DATASET Block Start
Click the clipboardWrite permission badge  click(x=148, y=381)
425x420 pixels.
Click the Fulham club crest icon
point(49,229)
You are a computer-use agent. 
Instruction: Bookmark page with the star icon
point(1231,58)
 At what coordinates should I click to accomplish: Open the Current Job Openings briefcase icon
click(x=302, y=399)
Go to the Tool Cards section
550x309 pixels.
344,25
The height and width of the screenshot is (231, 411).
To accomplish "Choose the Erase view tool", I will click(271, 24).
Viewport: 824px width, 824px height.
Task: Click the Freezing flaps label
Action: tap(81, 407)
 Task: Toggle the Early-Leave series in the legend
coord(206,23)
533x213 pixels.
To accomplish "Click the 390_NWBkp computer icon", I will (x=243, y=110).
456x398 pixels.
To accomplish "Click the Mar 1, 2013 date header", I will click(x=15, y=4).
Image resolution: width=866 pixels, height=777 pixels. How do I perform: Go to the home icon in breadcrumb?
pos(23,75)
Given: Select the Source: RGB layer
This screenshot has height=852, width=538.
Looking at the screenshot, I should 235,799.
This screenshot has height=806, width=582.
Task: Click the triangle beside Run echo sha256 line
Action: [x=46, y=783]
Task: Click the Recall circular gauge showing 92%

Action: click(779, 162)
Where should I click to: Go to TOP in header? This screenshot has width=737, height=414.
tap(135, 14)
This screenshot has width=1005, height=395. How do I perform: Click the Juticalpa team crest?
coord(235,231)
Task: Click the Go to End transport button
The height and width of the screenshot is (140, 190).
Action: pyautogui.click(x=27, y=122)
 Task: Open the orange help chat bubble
DATASET Block End
**PROBLEM:** Repeat exactly the lines above from the one with "At what coordinates" up to and including the one with "The height and width of the screenshot is (231, 411).". No other line belongs in the reply.

**COMPLETED TASK:**
 At what coordinates should I click to accomplish: Open the Current Job Openings briefcase icon
click(x=302, y=399)
Go to the Tool Cards section
550x309 pixels.
344,25
The height and width of the screenshot is (231, 411).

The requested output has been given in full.